Trespass II is an apt centrepiece to Gough’s exhibition Rivers Run. Its direct physical relationship to the church creates a pertinent context for a body of work about the trauma inflicted upon Tasmanian Aboriginal people by colonists and the ongoing impact of this genocide. Looking like a traditional trapper’s hut, it suggests both home and temporariness, presence and absence, the hunter and the hunted. It might be a shelter for Gough’s Aboriginal ancestors, or for the artist herself. Nevertheless it is ruthlessly bound by the names of properties that make up white Tasmania.
The surrounding works in the exhibition are nearly all about running and movement as actions of escape and re-discovery. In Driving Black Home 2
2009, and Rivers Run 2009, we see evidence of the artist brushing beside the same properties which feature in Trespass. They are filmed from a car window as she travels along highways and back roads, and from a canoe which sneaks through farmland via river systems. The camerawork is frenetic - a reminder of the unauthorised nature of the artist’s mission. The footage is overlaid with historical text citing details about land grants to early settlers and letters written by white people informing the Governor of killings by the Black Natives who ‘infest the neighbourhood’. The text runs quickly - just enough for us to catch its tone, but not allowing the luxury of absorbing information. The absence of black stories is deafening.

*****

- [DIRECTIVES]:
1. Retype the part of the passage on Rivers Run that opens with the words containing "The surrounding works" and closes with "stories is deafening.".
2. Answer these questions from the passage on Rivers Run.
(a) What does Trespass II look like?
(b) Besides a car window, from what is the footage filmed?
(c) To whom did the white people address the letters cited in the overlaid text?
Rely only on the passage on Rivers Run.

*****

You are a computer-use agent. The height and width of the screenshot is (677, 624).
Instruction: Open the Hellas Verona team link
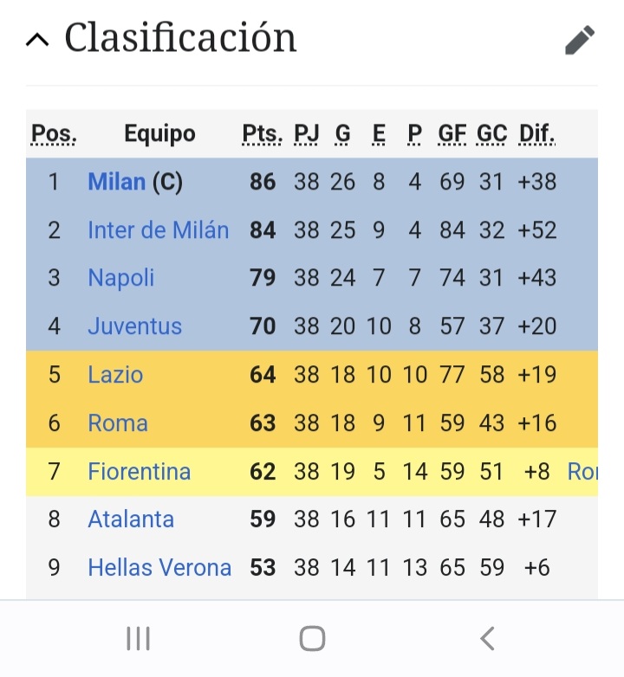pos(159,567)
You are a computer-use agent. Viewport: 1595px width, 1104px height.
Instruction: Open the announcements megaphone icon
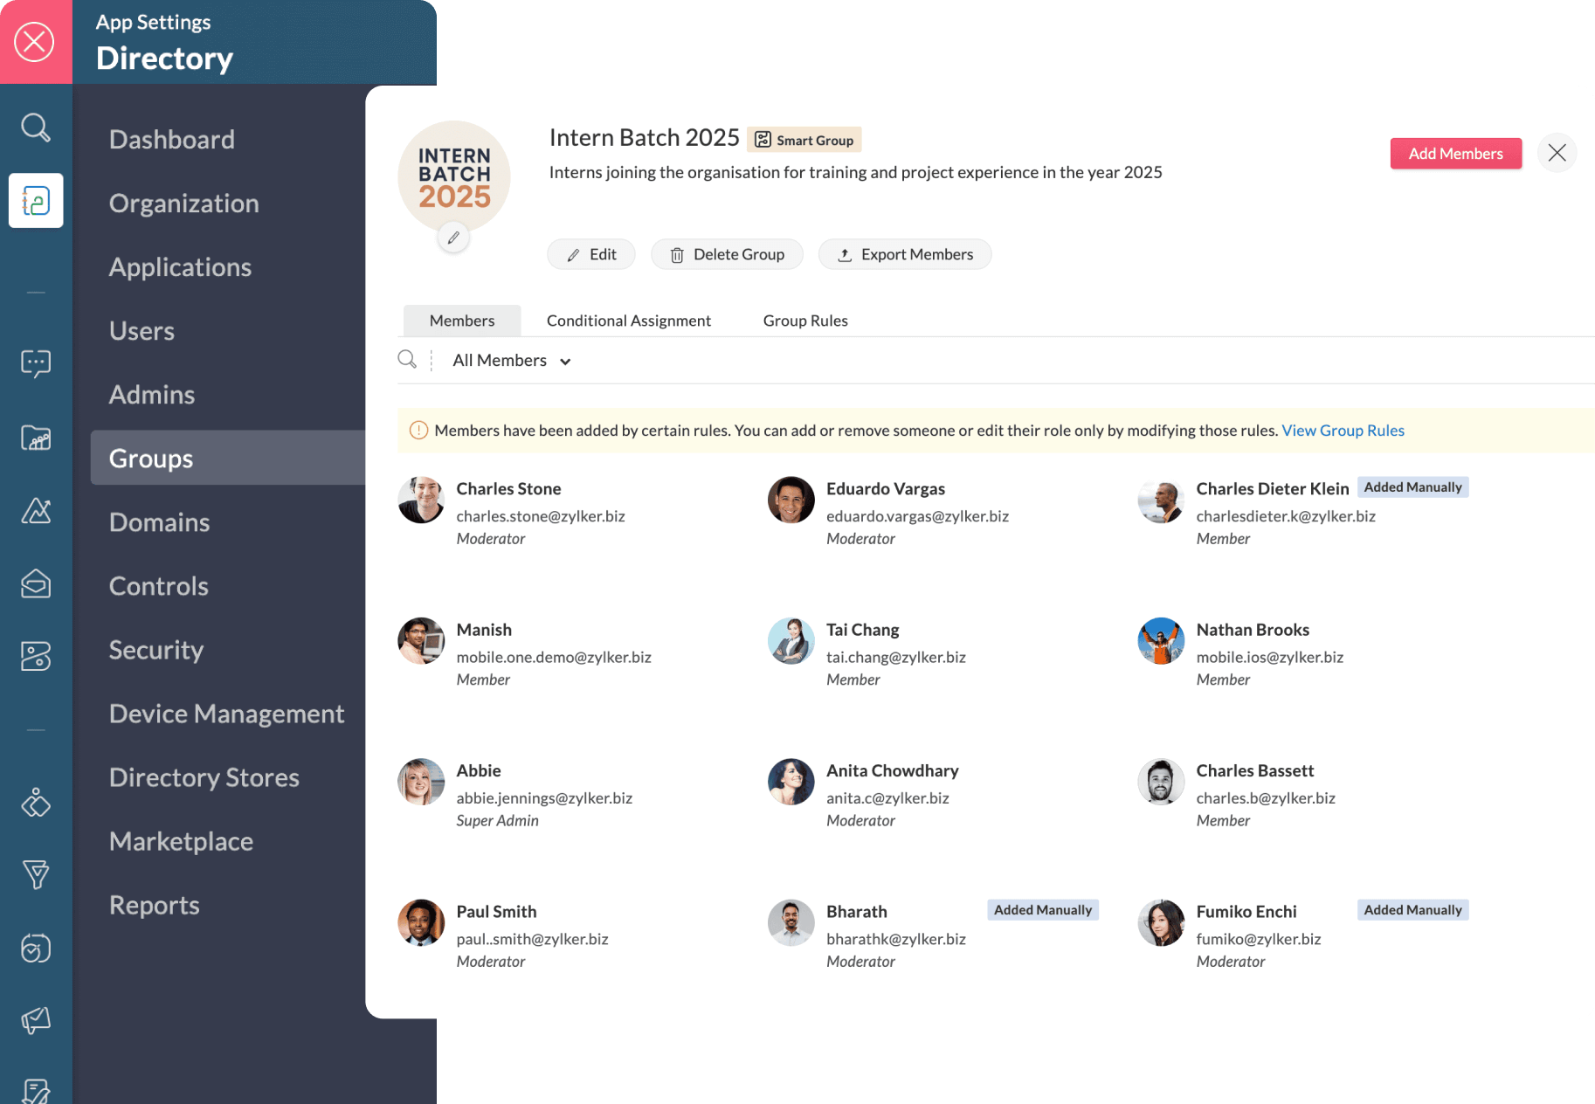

*****

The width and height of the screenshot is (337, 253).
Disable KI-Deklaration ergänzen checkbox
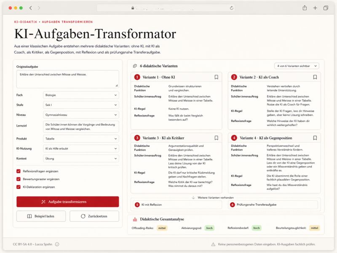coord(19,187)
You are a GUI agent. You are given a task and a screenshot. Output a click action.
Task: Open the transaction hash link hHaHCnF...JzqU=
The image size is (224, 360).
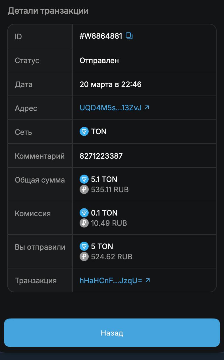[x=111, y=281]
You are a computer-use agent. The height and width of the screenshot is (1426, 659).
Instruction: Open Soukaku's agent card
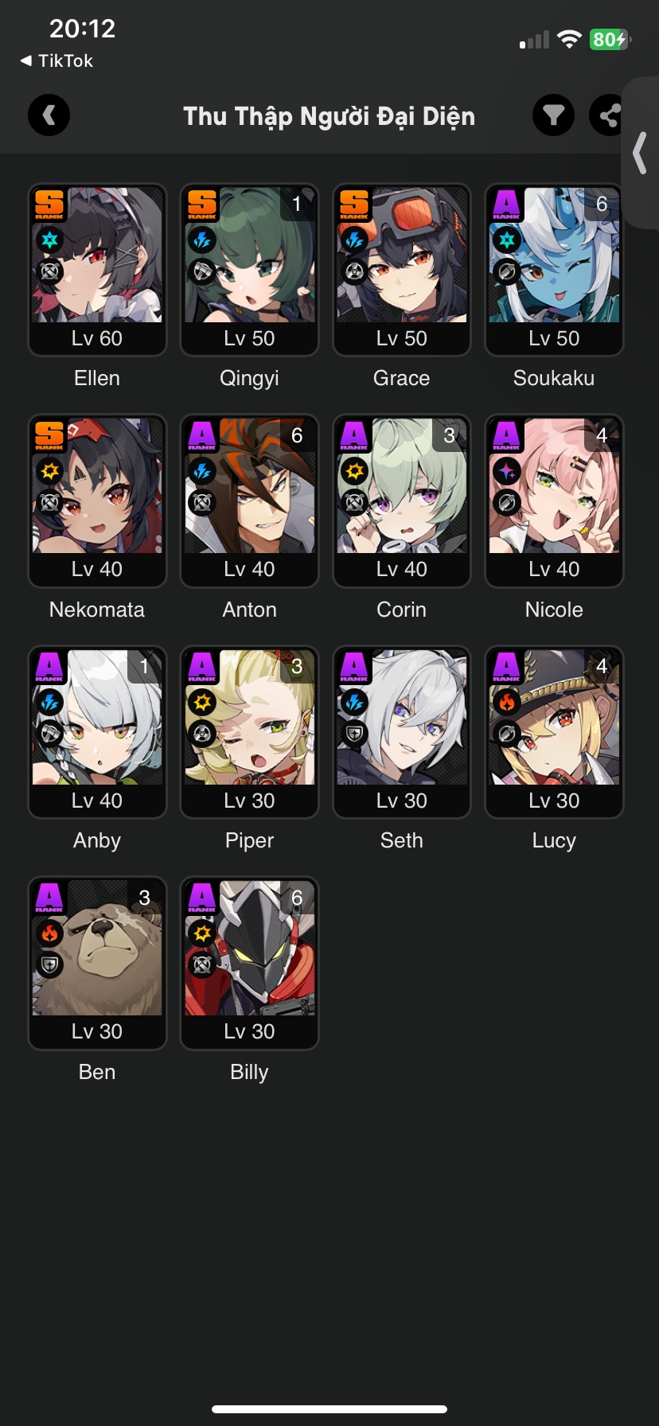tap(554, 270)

*****

- [RESULTS FOR EACH TASK]:
1.
The surrounding works in the exhibition are nearly all about running and movement as actions of escape and re-discovery. In Driving Black Home 2
2009, and Rivers Run 2009, we see evidence of the artist brushing beside the same properties which feature in Trespass. They are filmed from a car window as she travels along highways and back roads, and from a canoe which sneaks through farmland via river systems. The camerawork is frenetic - a reminder of the unauthorised nature of the artist’s mission. The footage is overlaid with historical text citing details about land grants to early settlers and letters written by white people informing the Governor of killings by the Black Natives who ‘infest the neighbourhood’. The text runs quickly - just enough for us to catch its tone, but not allowing the luxury of absorbing information. The absence of black stories is deafening.

2.
(a) A traditional trapper's hut.
(b) A canoe.
(c) The Governor.